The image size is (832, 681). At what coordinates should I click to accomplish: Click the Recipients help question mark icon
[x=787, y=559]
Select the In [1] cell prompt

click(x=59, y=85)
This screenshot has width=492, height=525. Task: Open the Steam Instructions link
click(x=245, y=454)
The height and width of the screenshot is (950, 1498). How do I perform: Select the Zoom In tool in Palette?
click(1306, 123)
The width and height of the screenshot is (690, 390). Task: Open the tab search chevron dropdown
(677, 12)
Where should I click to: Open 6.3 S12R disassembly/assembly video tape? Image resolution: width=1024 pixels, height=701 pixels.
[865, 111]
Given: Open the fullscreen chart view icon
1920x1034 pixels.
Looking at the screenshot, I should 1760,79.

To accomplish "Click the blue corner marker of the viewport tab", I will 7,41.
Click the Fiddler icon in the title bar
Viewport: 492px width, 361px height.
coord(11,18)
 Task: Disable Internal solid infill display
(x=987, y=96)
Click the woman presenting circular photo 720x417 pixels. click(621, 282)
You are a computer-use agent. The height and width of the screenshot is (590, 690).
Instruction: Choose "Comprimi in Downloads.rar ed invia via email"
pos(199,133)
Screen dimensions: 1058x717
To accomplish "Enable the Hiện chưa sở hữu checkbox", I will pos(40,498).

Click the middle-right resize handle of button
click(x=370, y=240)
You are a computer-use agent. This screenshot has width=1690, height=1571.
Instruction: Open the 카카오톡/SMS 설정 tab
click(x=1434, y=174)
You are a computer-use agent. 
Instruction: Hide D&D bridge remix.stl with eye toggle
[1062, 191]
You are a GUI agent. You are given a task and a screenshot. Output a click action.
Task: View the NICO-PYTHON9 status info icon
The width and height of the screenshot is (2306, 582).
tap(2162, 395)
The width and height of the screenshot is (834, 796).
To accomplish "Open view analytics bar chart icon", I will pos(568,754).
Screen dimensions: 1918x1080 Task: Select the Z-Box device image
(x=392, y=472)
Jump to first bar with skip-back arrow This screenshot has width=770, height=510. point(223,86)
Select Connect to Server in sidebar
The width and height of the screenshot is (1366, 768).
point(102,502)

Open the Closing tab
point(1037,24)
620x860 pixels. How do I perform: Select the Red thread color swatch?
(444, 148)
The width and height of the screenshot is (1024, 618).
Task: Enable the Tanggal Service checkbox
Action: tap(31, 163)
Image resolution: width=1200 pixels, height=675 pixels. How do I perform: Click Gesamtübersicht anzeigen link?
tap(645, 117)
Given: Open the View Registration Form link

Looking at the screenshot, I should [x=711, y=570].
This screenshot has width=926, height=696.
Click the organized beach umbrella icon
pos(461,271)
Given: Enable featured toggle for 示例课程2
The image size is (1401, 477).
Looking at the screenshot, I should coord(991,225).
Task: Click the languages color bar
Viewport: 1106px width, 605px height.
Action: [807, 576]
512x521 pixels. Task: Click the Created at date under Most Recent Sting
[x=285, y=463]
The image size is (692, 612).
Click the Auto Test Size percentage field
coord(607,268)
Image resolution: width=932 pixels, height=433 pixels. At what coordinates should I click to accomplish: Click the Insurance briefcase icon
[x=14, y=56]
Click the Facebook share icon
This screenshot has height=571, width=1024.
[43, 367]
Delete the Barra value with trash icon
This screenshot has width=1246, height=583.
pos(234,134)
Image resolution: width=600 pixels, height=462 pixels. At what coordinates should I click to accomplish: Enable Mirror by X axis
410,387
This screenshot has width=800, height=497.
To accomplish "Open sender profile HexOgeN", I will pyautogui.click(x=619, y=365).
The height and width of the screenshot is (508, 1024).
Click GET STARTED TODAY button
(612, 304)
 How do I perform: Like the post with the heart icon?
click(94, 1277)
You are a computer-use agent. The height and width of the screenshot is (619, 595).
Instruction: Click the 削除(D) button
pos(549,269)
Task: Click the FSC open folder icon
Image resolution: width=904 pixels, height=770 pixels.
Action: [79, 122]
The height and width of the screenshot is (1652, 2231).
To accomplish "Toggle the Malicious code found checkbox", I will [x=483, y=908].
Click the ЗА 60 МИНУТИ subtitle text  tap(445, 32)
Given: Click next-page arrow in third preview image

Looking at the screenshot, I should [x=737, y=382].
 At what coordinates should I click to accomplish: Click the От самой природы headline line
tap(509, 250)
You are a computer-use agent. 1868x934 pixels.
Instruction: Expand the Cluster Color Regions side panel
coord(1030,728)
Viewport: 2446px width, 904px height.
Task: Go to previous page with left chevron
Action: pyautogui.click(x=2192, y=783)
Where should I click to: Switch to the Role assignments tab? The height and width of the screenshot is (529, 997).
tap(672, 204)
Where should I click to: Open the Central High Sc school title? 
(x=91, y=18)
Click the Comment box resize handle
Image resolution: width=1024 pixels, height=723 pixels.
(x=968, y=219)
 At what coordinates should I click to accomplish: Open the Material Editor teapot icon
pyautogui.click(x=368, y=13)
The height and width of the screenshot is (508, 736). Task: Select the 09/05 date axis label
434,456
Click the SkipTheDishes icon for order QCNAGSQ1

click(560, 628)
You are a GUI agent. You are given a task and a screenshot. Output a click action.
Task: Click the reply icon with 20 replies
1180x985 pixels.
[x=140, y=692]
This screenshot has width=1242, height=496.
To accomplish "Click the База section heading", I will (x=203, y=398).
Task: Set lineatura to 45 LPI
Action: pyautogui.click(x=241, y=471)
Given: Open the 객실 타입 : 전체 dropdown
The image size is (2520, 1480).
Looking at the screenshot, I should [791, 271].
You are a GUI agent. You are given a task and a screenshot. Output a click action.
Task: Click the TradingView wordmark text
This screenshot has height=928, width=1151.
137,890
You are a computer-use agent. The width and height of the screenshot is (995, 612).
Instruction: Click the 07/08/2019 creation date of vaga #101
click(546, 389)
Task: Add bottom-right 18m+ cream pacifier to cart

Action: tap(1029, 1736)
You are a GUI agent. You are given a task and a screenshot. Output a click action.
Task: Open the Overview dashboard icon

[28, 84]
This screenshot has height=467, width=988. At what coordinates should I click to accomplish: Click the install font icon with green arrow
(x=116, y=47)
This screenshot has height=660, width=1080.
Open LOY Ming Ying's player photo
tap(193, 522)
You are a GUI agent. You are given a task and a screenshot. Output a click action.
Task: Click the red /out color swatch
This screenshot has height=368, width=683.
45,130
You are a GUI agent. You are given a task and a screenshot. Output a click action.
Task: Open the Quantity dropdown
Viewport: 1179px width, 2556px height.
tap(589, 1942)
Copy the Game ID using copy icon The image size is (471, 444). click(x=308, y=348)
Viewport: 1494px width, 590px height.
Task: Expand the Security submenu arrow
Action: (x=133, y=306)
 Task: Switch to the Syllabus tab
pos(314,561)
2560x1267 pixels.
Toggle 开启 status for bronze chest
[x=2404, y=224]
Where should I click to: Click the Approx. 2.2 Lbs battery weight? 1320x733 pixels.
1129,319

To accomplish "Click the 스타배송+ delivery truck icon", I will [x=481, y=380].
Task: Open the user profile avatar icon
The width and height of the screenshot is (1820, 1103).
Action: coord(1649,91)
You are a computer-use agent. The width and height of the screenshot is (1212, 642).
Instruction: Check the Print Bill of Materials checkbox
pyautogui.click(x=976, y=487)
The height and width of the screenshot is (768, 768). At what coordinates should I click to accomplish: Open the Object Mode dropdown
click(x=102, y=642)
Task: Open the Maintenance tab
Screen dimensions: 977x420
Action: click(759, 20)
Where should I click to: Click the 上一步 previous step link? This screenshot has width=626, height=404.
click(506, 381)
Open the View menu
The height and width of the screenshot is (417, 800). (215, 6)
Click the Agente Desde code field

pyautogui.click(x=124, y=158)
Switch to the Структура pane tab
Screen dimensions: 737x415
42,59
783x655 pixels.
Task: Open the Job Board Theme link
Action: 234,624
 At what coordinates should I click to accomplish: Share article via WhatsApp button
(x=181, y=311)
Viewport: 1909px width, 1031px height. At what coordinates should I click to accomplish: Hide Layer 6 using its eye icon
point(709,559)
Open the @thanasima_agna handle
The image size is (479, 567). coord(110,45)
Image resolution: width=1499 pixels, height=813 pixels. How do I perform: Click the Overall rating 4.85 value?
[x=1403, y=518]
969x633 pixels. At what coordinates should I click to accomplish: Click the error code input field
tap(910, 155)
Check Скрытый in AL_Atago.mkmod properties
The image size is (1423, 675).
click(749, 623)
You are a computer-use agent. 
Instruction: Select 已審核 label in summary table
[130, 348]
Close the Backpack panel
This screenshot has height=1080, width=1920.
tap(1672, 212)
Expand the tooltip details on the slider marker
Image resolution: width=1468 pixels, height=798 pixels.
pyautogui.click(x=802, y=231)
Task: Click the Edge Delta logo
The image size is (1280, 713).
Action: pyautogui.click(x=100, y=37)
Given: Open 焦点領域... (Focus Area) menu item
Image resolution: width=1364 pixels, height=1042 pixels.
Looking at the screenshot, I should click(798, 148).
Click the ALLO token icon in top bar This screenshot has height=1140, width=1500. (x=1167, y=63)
#####
▶ [EXERCISE BRIEF] Every line of the records in which the string "chart" is found should be counted, and only the count returned.

▶ [TASK RESULT] 2